▶ _Supplied data_:
-------------------------
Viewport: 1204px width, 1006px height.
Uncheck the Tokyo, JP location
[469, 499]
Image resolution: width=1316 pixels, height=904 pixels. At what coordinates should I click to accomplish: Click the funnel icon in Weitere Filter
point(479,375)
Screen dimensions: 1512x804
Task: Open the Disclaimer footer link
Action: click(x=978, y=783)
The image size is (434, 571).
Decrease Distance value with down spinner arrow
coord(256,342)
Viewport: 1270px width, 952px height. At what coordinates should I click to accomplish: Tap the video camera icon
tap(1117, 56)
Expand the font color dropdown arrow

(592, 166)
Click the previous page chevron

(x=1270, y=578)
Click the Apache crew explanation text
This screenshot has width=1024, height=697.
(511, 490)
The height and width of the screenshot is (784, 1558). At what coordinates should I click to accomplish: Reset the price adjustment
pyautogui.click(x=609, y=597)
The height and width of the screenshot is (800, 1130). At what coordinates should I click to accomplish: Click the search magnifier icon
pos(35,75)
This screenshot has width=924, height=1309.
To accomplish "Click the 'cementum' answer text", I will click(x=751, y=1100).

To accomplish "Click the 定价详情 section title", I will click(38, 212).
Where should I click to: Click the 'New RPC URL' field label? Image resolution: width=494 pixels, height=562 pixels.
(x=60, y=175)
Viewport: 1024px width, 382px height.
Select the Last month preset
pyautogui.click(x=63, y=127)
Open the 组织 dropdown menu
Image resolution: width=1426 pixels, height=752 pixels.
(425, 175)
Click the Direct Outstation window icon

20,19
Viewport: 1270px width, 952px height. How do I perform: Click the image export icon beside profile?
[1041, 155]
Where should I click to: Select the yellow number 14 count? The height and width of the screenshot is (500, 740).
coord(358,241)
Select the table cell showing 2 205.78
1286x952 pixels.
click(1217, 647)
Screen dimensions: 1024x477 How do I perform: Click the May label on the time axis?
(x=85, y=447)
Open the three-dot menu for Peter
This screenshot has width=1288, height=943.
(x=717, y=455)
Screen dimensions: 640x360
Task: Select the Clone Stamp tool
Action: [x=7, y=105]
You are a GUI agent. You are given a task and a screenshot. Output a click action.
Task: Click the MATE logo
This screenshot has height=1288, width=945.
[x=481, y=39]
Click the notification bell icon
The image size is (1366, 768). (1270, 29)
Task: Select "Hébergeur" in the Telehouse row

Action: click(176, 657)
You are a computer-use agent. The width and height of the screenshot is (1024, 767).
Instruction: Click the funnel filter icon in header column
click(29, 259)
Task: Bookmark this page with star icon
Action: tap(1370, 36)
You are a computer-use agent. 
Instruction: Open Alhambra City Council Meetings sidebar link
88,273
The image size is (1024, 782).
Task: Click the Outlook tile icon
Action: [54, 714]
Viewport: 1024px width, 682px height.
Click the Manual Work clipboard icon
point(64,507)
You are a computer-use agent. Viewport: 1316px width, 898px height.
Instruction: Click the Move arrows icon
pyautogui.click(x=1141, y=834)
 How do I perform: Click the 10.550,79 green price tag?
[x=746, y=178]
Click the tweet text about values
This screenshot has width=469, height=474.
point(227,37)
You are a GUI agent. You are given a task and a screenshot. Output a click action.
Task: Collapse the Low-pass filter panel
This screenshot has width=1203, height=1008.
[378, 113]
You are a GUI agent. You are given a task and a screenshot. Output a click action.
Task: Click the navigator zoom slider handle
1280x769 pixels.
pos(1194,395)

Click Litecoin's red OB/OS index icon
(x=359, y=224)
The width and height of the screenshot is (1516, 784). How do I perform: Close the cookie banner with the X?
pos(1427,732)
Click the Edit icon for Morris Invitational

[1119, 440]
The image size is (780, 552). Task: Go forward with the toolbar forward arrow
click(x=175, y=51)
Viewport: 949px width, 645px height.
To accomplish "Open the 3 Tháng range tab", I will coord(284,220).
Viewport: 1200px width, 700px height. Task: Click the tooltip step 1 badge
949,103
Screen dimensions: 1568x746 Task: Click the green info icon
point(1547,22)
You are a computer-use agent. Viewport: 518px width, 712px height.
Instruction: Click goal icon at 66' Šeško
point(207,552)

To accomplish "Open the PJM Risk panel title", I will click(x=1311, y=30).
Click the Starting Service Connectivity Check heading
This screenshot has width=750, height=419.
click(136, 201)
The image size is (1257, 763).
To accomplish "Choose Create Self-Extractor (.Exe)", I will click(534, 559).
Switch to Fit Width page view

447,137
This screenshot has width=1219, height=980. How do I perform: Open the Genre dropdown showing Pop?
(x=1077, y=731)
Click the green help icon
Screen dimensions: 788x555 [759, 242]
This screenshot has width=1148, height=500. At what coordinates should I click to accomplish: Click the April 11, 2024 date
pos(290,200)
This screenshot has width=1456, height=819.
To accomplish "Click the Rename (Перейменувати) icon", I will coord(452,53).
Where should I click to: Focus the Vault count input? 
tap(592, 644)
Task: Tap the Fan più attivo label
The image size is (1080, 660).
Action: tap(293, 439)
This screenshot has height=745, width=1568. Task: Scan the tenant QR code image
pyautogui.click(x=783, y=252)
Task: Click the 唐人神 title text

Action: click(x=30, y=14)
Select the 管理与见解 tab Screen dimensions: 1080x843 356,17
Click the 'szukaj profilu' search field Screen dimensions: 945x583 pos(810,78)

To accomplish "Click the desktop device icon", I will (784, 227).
-------------------------
▶ _Problem details_:
Can you reproduce the material with every "Viewport" replaced by "Window size" and nothing else changed?

▶ _Expected answer_:
Window size: 1204px width, 1006px height.
Uncheck the Tokyo, JP location
[469, 499]
Image resolution: width=1316 pixels, height=904 pixels. At what coordinates should I click to accomplish: Click the funnel icon in Weitere Filter
point(479,375)
Screen dimensions: 1512x804
Task: Open the Disclaimer footer link
Action: click(x=978, y=783)
The image size is (434, 571).
Decrease Distance value with down spinner arrow
coord(256,342)
Window size: 1270px width, 952px height. At what coordinates should I click to accomplish: Tap the video camera icon
tap(1117, 56)
Expand the font color dropdown arrow

(592, 166)
Click the previous page chevron

(x=1270, y=578)
Click the Apache crew explanation text
This screenshot has width=1024, height=697.
(511, 490)
The height and width of the screenshot is (784, 1558). At what coordinates should I click to accomplish: Reset the price adjustment
pyautogui.click(x=609, y=597)
The height and width of the screenshot is (800, 1130). At what coordinates should I click to accomplish: Click the search magnifier icon
pos(35,75)
This screenshot has width=924, height=1309.
To accomplish "Click the 'cementum' answer text", I will click(x=751, y=1100).

To accomplish "Click the 定价详情 section title", I will click(38, 212).
Where should I click to: Click the 'New RPC URL' field label? Image resolution: width=494 pixels, height=562 pixels.
(x=60, y=175)
Window size: 1024px width, 382px height.
Select the Last month preset
pyautogui.click(x=63, y=127)
Open the 组织 dropdown menu
Image resolution: width=1426 pixels, height=752 pixels.
(425, 175)
Click the Direct Outstation window icon

20,19
Window size: 1270px width, 952px height. How do I perform: Click the image export icon beside profile?
[1041, 155]
Where should I click to: Select the yellow number 14 count? The height and width of the screenshot is (500, 740).
coord(358,241)
Select the table cell showing 2 205.78
1286x952 pixels.
click(1217, 647)
Screen dimensions: 1024x477 How do I perform: Click the May label on the time axis?
(x=85, y=447)
Open the three-dot menu for Peter
This screenshot has width=1288, height=943.
(x=717, y=455)
Screen dimensions: 640x360
Task: Select the Clone Stamp tool
Action: [x=7, y=105]
You are a GUI agent. You are given a task and a screenshot. Output a click action.
Task: Click the MATE logo
This screenshot has height=1288, width=945.
[x=481, y=39]
Click the notification bell icon
The image size is (1366, 768). (1270, 29)
Task: Select "Hébergeur" in the Telehouse row

Action: click(176, 657)
You are a computer-use agent. The width and height of the screenshot is (1024, 767).
Instruction: Click the funnel filter icon in header column
click(29, 259)
Task: Bookmark this page with star icon
Action: tap(1370, 36)
You are a computer-use agent. 
Instruction: Open Alhambra City Council Meetings sidebar link
88,273
The image size is (1024, 782).
Task: Click the Outlook tile icon
Action: [54, 714]
Window size: 1024px width, 682px height.
Click the Manual Work clipboard icon
point(64,507)
You are a computer-use agent. Window size: 1316px width, 898px height.
Instruction: Click the Move arrows icon
pyautogui.click(x=1141, y=834)
 How do I perform: Click the 10.550,79 green price tag?
[x=746, y=178]
Click the tweet text about values
This screenshot has width=469, height=474.
point(227,37)
You are a GUI agent. You are given a task and a screenshot. Output a click action.
Task: Collapse the Low-pass filter panel
This screenshot has width=1203, height=1008.
[378, 113]
You are a GUI agent. You are given a task and a screenshot. Output a click action.
Task: Click the navigator zoom slider handle
1280x769 pixels.
pos(1194,395)

Click Litecoin's red OB/OS index icon
(x=359, y=224)
The width and height of the screenshot is (1516, 784). How do I perform: Close the cookie banner with the X?
pos(1427,732)
Click the Edit icon for Morris Invitational

[1119, 440]
The image size is (780, 552). Task: Go forward with the toolbar forward arrow
click(x=175, y=51)
Window size: 949px width, 645px height.
To accomplish "Open the 3 Tháng range tab", I will coord(284,220).
Window size: 1200px width, 700px height. Task: Click the tooltip step 1 badge
949,103
Screen dimensions: 1568x746 Task: Click the green info icon
point(1547,22)
You are a computer-use agent. Window size: 518px width, 712px height.
Instruction: Click goal icon at 66' Šeško
point(207,552)

To accomplish "Open the PJM Risk panel title", I will click(x=1311, y=30).
Click the Starting Service Connectivity Check heading
This screenshot has width=750, height=419.
click(136, 201)
The image size is (1257, 763).
To accomplish "Choose Create Self-Extractor (.Exe)", I will click(534, 559).
Switch to Fit Width page view

447,137
This screenshot has width=1219, height=980. How do I perform: Open the Genre dropdown showing Pop?
(x=1077, y=731)
Click the green help icon
Screen dimensions: 788x555 [759, 242]
This screenshot has width=1148, height=500. At what coordinates should I click to accomplish: Click the April 11, 2024 date
pos(290,200)
This screenshot has width=1456, height=819.
To accomplish "Click the Rename (Перейменувати) icon", I will coord(452,53).
Where should I click to: Focus the Vault count input? 
tap(592, 644)
Task: Tap the Fan più attivo label
The image size is (1080, 660).
Action: tap(293, 439)
This screenshot has height=745, width=1568. Task: Scan the tenant QR code image
pyautogui.click(x=783, y=252)
Task: Click the 唐人神 title text

Action: click(x=30, y=14)
Select the 管理与见解 tab Screen dimensions: 1080x843 356,17
Click the 'szukaj profilu' search field Screen dimensions: 945x583 pos(810,78)

To accomplish "Click the desktop device icon", I will (784, 227).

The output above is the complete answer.